Put the iMac on the desk, click iMovie, amaze at this technology,this new touching and not touching. I can make a movie! But the light from the window is harsh. I haven’t washed my hair. Is that my face in the computer? Run to the bathroom, trip over pajamas. Frenetic hygiene: wash, brush, powder, lipstick.  Run to the bedroom, frenetic costume change: bra, shirt that strikes the right blow between lovely and unstated. Leave pajamas and striped socks on.
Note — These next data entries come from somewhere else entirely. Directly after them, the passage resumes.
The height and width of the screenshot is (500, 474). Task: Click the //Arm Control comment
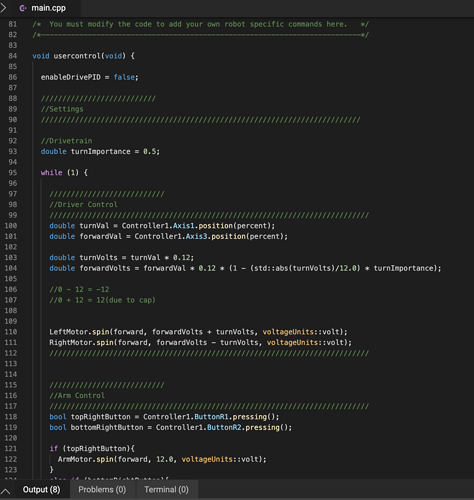click(x=77, y=395)
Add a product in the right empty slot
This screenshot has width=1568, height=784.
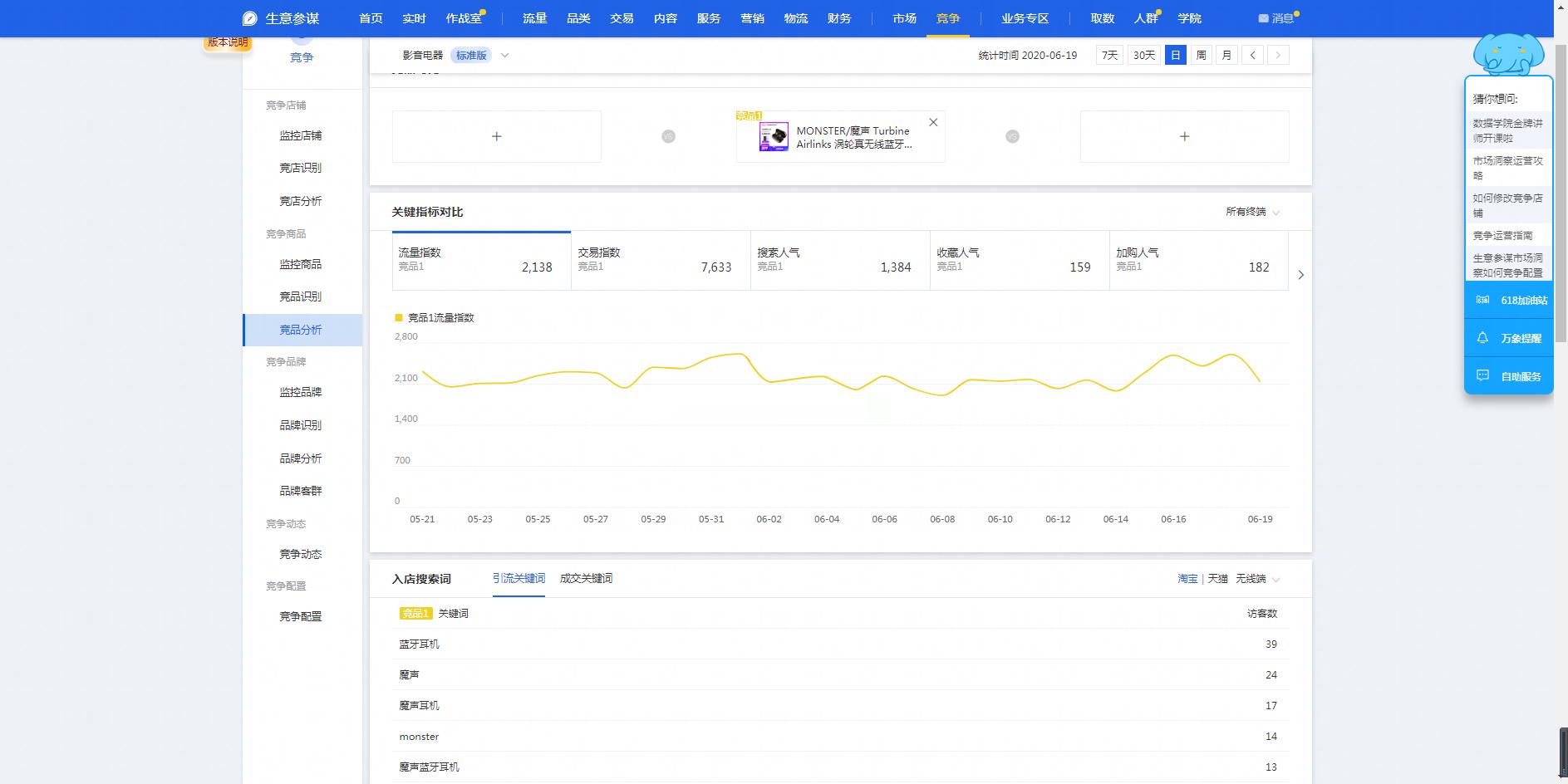pos(1184,136)
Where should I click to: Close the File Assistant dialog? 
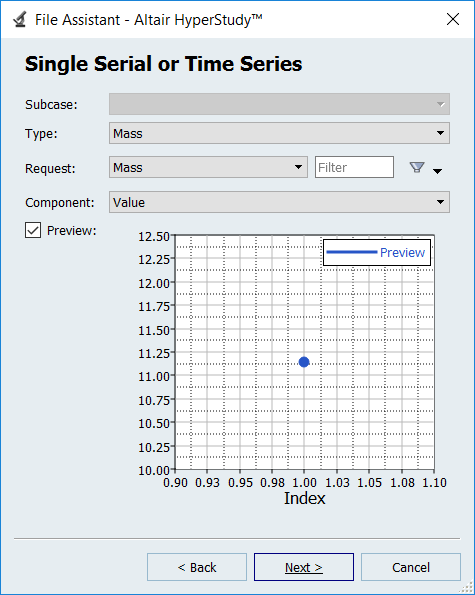click(453, 19)
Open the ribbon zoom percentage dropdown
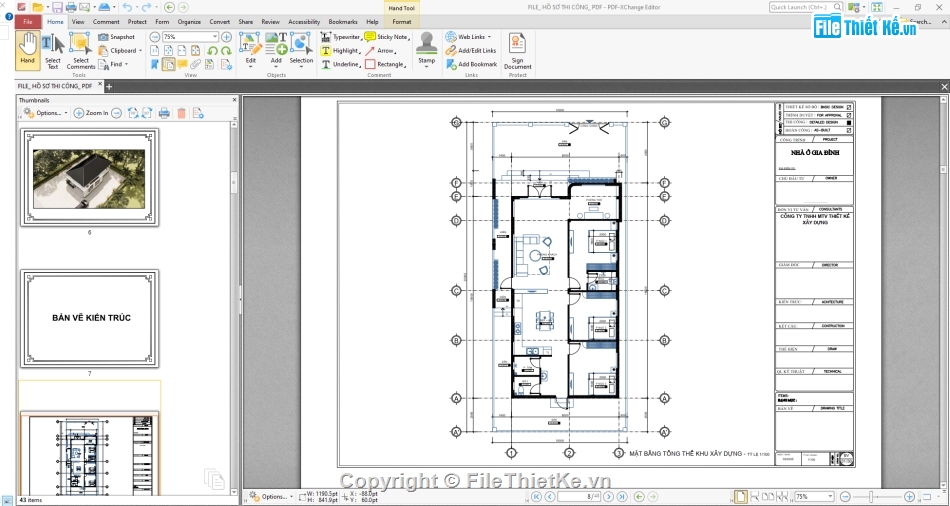This screenshot has width=950, height=506. (214, 37)
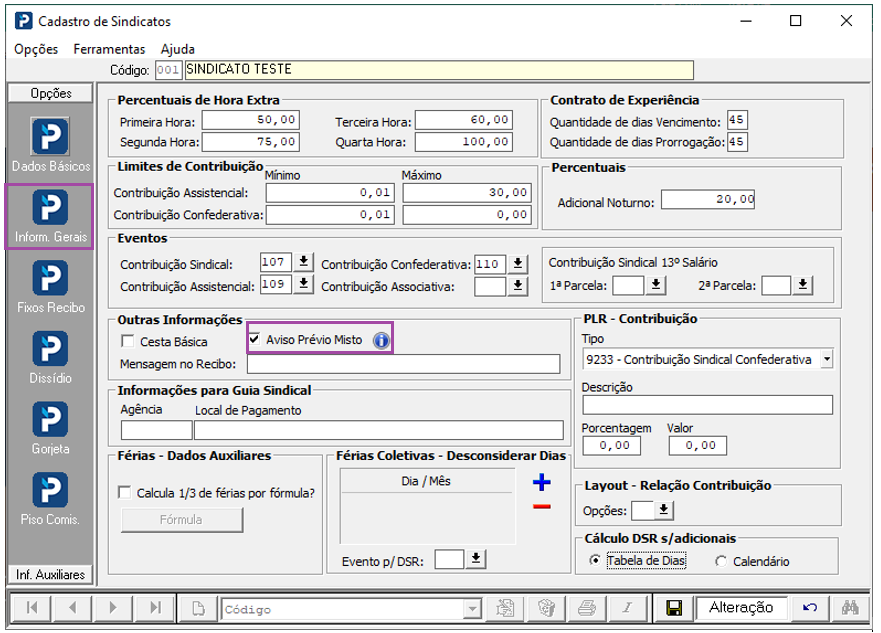The width and height of the screenshot is (881, 633).
Task: Expand the Layout Opções dropdown
Action: [x=663, y=511]
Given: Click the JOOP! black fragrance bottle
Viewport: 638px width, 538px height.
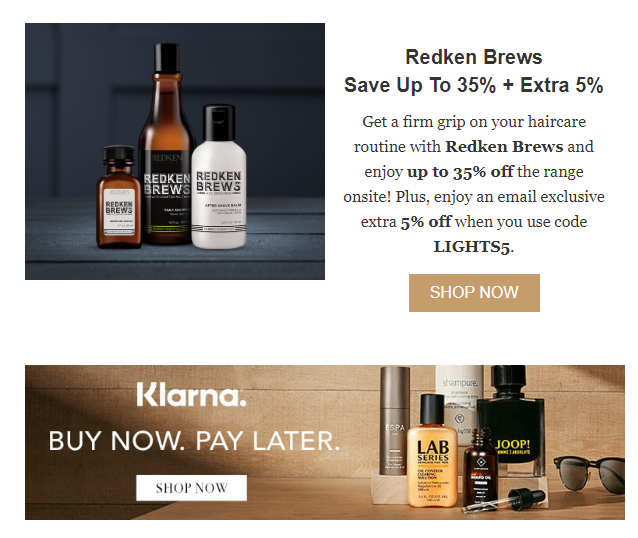Looking at the screenshot, I should pyautogui.click(x=513, y=419).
Setting: right. Hmmm. No to the big windows that leave light splotches on one cheek, rubbing it out. Run with the iMac into the bedroom, the kitchen. Take down a painting and sit against it in the hallway. No. Swirls coming out of my head. Downstairs, in the children’s rooms? On the stairs? A Blair Witch possibility: grainy, frightening, lost in the woods. Perhaps for the Insomnia poem but no, this poem is not lost in the woods, it is a heart surge.

Run to Cassius’s room, too dark. Jonquille’s room! Yes, a possibility.The sprouts are tumbling now, hanging from bars, delight surging in their little running legs. Set the iMac up on Jonquille’s rocking chair. Sit on the floor. My face, wrong; the lighting, wrong; the  aesthetic, mediocre; colors a Malarial wash.
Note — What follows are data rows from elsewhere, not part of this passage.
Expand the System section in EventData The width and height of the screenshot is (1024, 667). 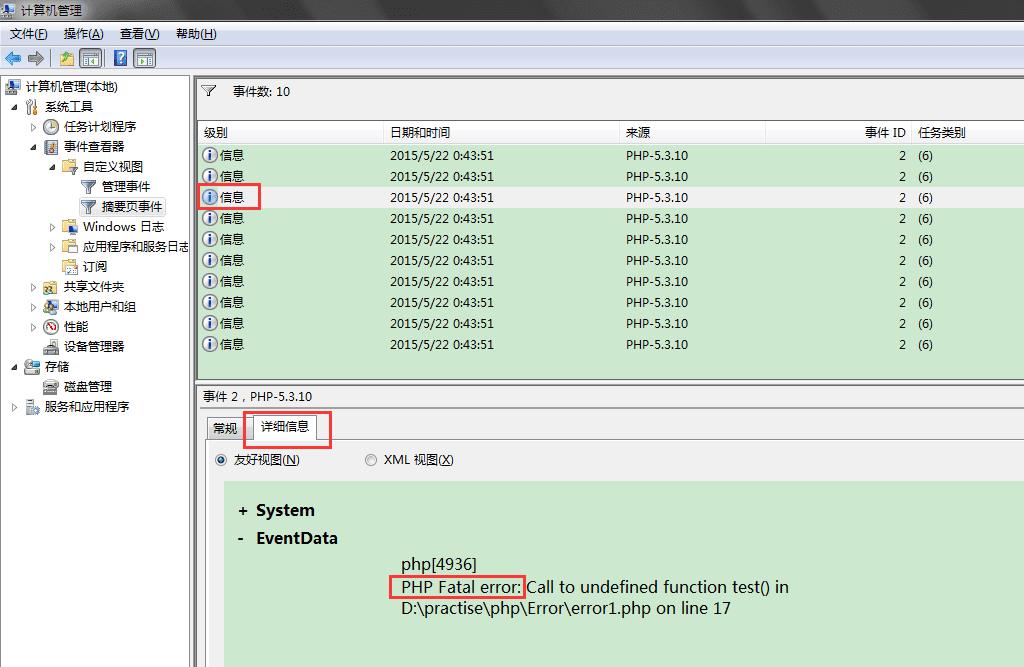[244, 510]
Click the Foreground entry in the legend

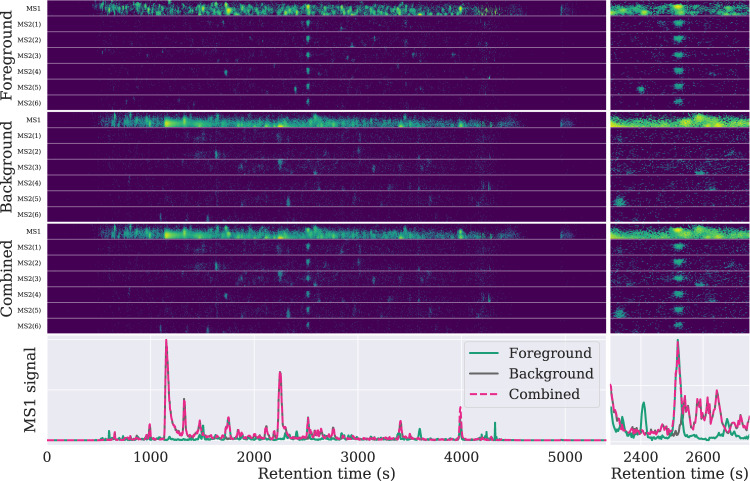pos(550,353)
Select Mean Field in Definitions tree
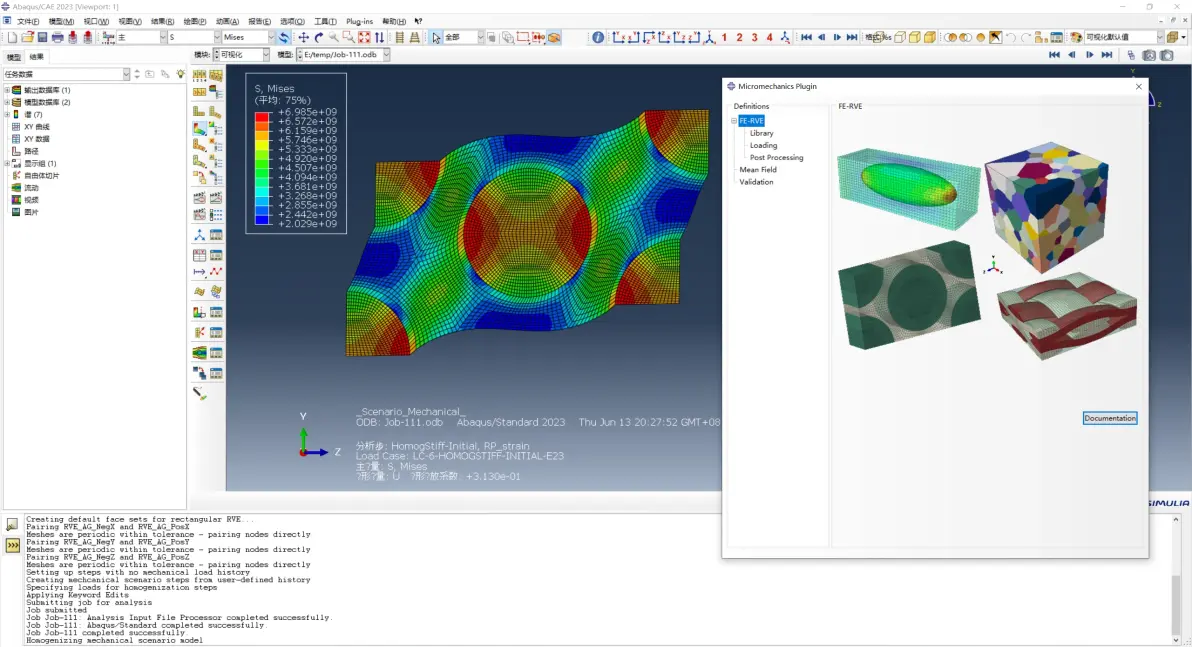 click(758, 170)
Bring the upstairs bedroom lamp down. The one that casts pink. The one that looks like God‘s boudoir lamp. Yes, better. The sprouts are getting on their shoes and coats. Hurry, don’t hurry. Write the introduction on two pieces of typewriter paper (typewriter?) with a black crayon: 1: Dear Little Fish, 2: A Letter to My Unborn Son.
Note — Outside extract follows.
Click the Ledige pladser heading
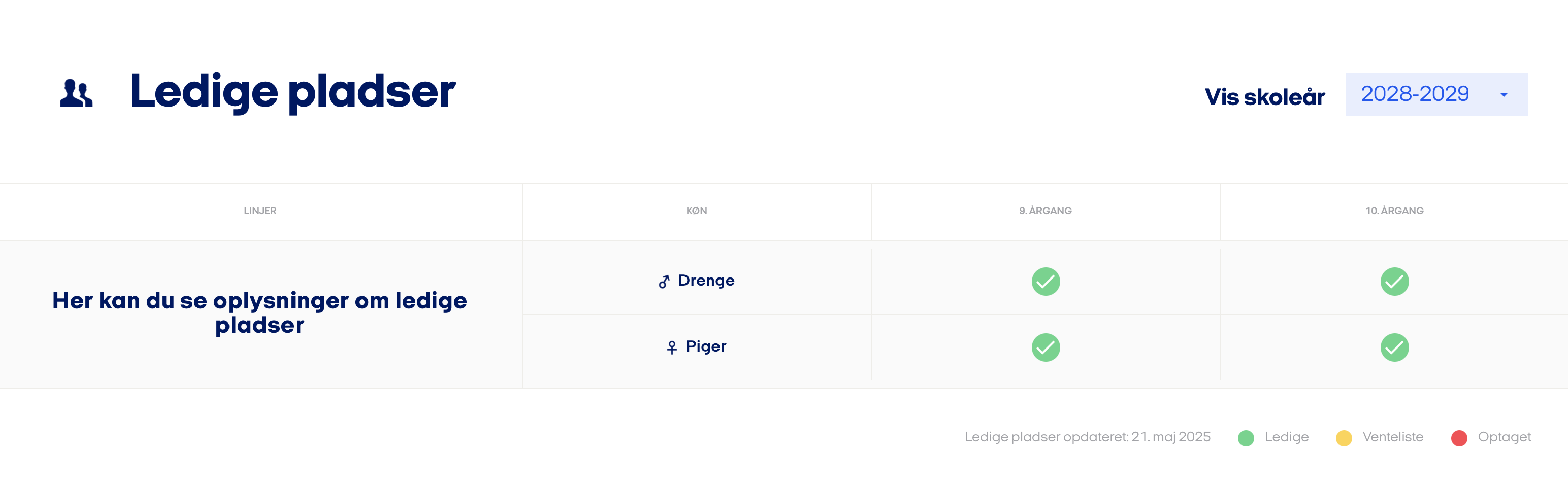Viewport: 1568px width, 487px height. (292, 92)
Brush hair. Do ten jumping jacks. Sit. Turn on the movie icon. More lipstick.  Create? Yes, create. Hold up sign one, sign two. Begin the poem. Remember when he was in the belly, remember that beautiful heat. Flub the poem halfway through. Head down. Concentrate. Begin again. Signs, poem. Flub on the same line: the love that I’m to learn, Little Fish. Damn. Do ten more jumping jacks. The sprouts are sitting with their Papa having a muffin now, little legs dangling off chairs.

Sit. Hit the movie icon. Create? Yes, please, thank you. I want to touch a woman’s face somewhere, I want to touch my mother’s face with this video. I want you to hear me hold this in my heart. Hold up signs: Dear Little Fish. Letter to My Unborn Son. Recite poem. Flub less perceptibly. No light splotches. Back hurts from sitting on the floor. Select movie.

Have I done it? A poem iMovie in my daughter’s bedroom? In my pajamas that drag the floor? Honey happiness, a yip, a howl. YouTube, with all your strange magic, here I come.

Image representing YouTube as depicted in Crun...

Image via CrunchBase

But wait, the thumbnails. There it is, the biggest flub of all. The signs: Dear Little Fish reads Dear Litte Fish. It’s a wash, it’s all a wash, the little being lit and my movie, my hour is gone. A small slump, head on the floor is all, a stillness. Damn.

Put the painting back up. Return the boudoir lamp to the bedroom. Shove the dresser back against the wall. The sprouts have tumbled and muffined. They are in the driveway, their little voices bird-like, flying into the house.

My first YouTube video failed. Too much Litte, too little light. Unwashed hair and pajamas in my daughter’s bedroom. Hardy har har.

I will try again. When another toothpick of time comes. I will try. I will not write Litte.